Valkenburg explains:

“What we’re trying to do is accommodate both the concerns of the Anchorage, Mat-Su and Fairbanks advisory committees, where they see this an essentially unsupervised, open-ended way for people to harvest more moose – especially in their areas where competition for moose is fairly high. ... But also to accommodate Native concerns that they need to be able to take moose in non-subsistence areas to have a reasonable accommodation.

"And then also to accommodate Native concerns that they want it to be organized," he said. "They where as much in favor of having more organization to the thing as the department was.”
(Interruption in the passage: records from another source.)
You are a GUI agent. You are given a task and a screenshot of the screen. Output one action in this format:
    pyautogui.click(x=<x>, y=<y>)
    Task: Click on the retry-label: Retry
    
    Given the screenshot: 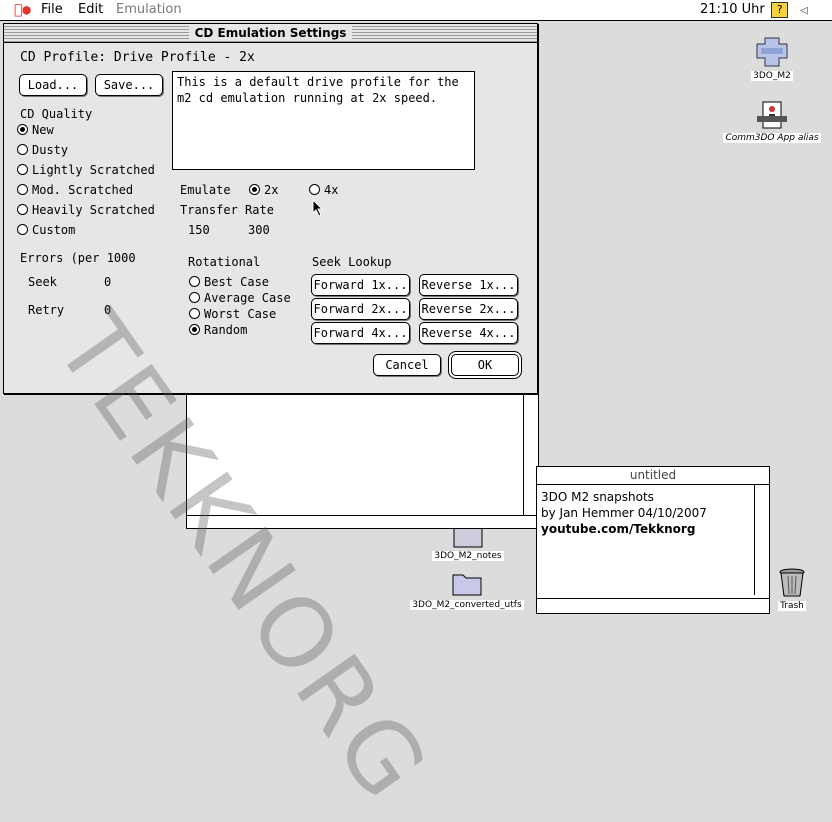 What is the action you would take?
    pyautogui.click(x=46, y=310)
    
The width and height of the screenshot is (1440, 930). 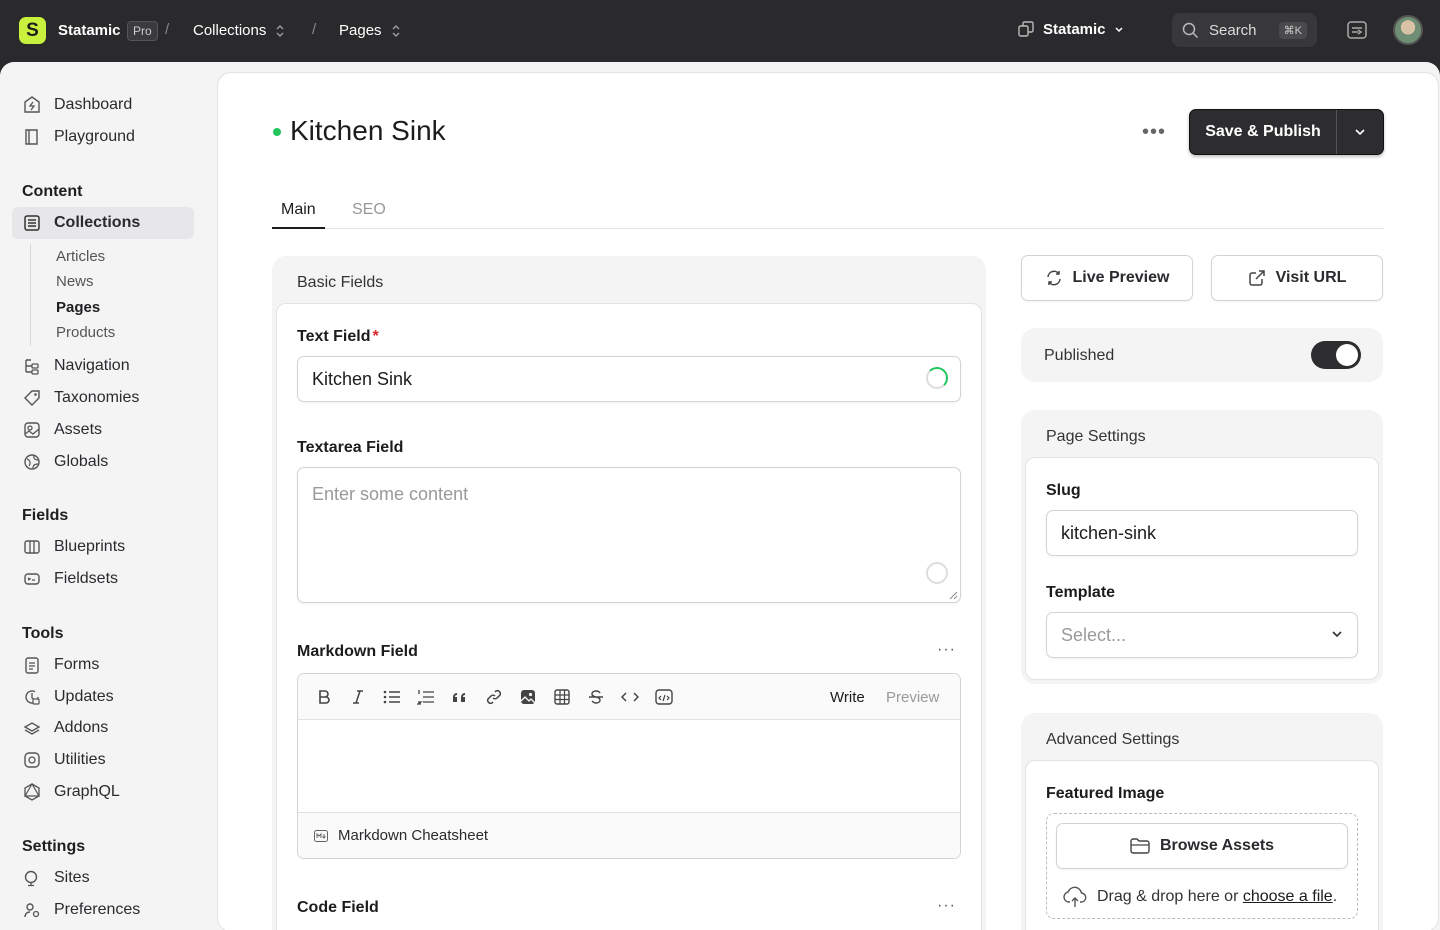 I want to click on quote-icon, so click(x=460, y=697).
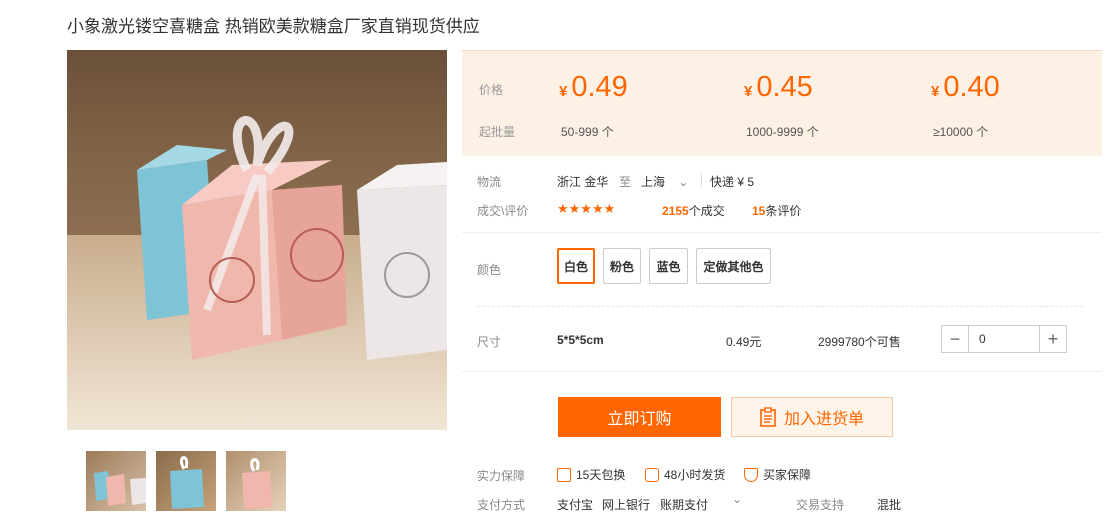 Image resolution: width=1120 pixels, height=532 pixels. Describe the element at coordinates (503, 211) in the screenshot. I see `deals-label: 成交\评价` at that location.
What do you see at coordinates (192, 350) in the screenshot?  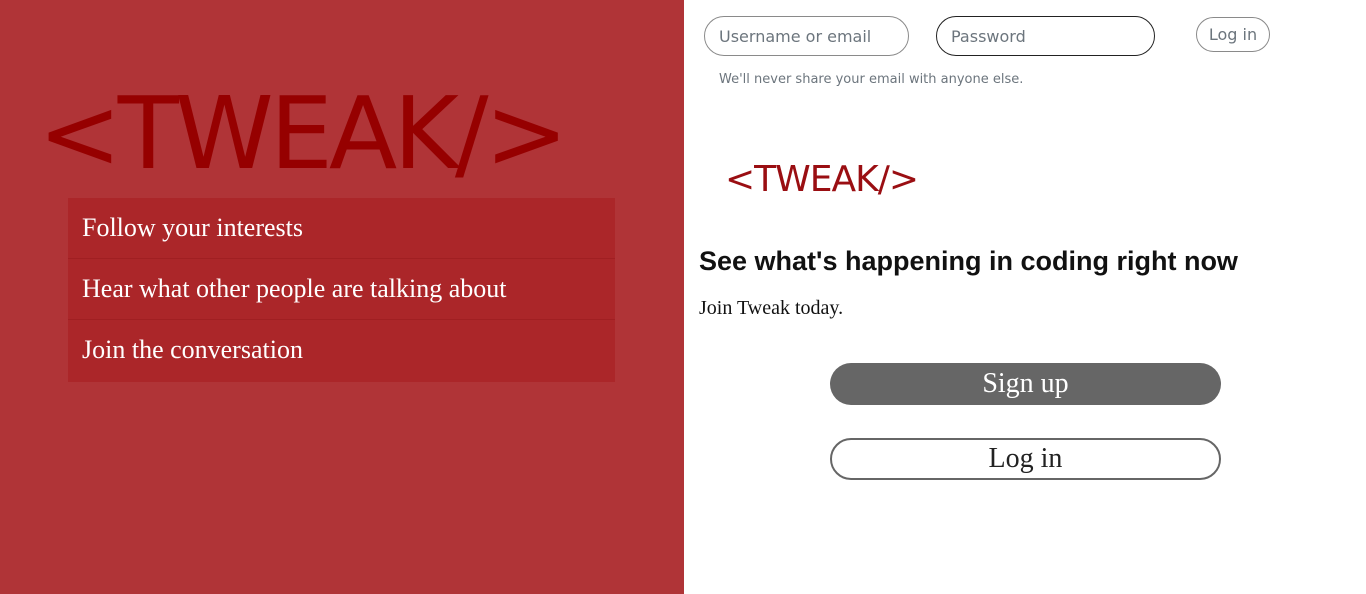 I see `feature-item-join-conversation: Join the conversation` at bounding box center [192, 350].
In all areas of the state, Alaska Native leaders will be required to keep records of potlatch kills and provide them to Fish and Game upon request, Valkenburg said. The Department will keep a list of areas where potlatch hunts will still be off limits because of low game numbers.

PREDATOR CONTROL

The board also rejected a proposal that would have barred non-residents for hunting in predator control areas where subsistence needs aren’t being met, according to The Associated Press:

Supporters of the proposal said it would have reserved moose and caribou for Alaska residents in areas where predator control is operating. Supporters pointed out that Alaska law mandates that moose and caribou be a priority subsistence resource for Alaska residents.

But the Alaska Department of Fish and Game said it is an allocation issue the board should decide on a case-by-case basis.